**Records for this exercise**:
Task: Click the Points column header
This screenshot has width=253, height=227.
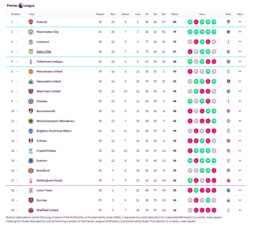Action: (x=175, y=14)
...
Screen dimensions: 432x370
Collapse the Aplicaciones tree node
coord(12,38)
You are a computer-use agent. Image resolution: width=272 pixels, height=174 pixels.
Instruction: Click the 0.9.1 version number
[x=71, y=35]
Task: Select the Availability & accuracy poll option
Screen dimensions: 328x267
* * *
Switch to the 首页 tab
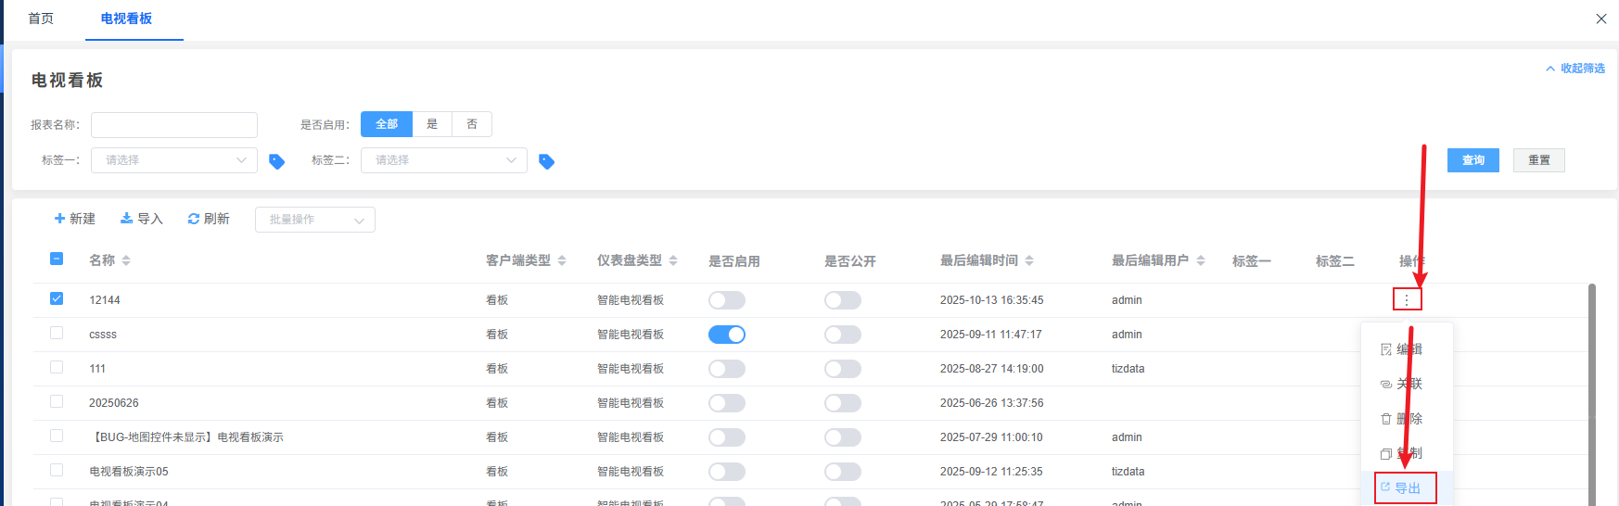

**Task requirements**: Using the data above, reproduce exactly the lines between those holding "Screen dimensions: 432x370" and "Screen dimensions: 328x267", inclusive, and no others.

**Response to this exercise**:
Screen dimensions: 432x370
Collapse the Aplicaciones tree node
coord(12,38)
You are a computer-use agent. Image resolution: width=272 pixels, height=174 pixels.
Instruction: Click the 0.9.1 version number
[x=71, y=35]
Task: Select the Availability & accuracy poll option
Screen dimensions: 328x267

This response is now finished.